They’ve always been adept at discovering the resource. The problem over much of the last decade was finding resource that made money. Exploration destroyed value, a cumulative US$134 billion from 2010 to 2016. It’s a depressingly big, negative number that does no one credit. This reflects a period when the industry ‘lost control’ in thinking that higher prices would solve the problem of rising finding and development costs. Things had to change, and they have.
Our latest analysis shows exploration has got its mojo back. We have calculated positive value creation totalling US$15 billion for 2017 and 2018 combined. Full-cycle returns averaged 13% in 2018, the best year in a decade.
So how has exploration started to make money at US$60/bbl?
The industry finally got a grip on economic reality again – lower costs and faster project delivery have begun to transform development economics. At the sharp end, tightly restricted budgets forced explorationists to adopt a more focused approach to prospect selection. Andrew Latham, Head of Exploration Research, identifies three strategic themes that have generated an improved flow of commercial discoveries.
1. New plays in new basins
These frontiers are at the higher risk end of the exploration spectrum. There is likely no infrastructure and not much of a supporting service sector. Prospects need to be chosen with extreme care – big enough to realise economies of scale and able to be developed and brought on stream speedily, whether a discovery is oil or gas.

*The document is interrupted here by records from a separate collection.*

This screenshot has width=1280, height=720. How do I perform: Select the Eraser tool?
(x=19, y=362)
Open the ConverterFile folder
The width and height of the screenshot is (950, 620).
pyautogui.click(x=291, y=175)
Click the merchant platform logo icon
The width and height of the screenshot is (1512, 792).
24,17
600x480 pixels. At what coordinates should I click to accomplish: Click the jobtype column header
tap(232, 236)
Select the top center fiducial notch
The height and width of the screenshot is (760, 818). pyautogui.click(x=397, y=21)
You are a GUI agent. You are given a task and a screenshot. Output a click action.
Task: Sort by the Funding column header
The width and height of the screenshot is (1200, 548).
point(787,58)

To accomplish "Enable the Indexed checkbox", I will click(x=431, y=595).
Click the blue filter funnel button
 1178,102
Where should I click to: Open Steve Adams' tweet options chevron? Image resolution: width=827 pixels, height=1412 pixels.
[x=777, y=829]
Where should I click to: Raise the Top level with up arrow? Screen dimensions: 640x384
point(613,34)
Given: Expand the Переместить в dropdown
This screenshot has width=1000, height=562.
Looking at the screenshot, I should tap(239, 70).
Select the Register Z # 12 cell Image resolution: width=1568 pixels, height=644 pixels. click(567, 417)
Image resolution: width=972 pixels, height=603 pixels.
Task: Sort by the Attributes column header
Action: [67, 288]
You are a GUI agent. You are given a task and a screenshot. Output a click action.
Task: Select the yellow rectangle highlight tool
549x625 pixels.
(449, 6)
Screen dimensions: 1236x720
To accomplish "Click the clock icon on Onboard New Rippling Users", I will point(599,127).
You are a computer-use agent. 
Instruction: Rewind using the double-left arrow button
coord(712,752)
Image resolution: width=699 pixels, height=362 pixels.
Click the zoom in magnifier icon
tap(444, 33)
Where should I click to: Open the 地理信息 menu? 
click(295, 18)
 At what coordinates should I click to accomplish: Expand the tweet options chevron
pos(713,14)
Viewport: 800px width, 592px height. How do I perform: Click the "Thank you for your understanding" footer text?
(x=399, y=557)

Fiscal terms and domestic political support can also be very important.
The first big success in a new basin can trigger a burst of follow-on drilling that quickly reveals greater potential. Some of the best basins proved since 2014 have already raced past 5 billion boe – Guyana (ExxonMobil), Egypt (Eni), Cyprus (Eni/Total) and Senegal/Mauritania (Cairn and Kosmos/BP) are great examples. Each are deepwater plays and share that golden characteristic of high value barrels – very high-quality reservoirs.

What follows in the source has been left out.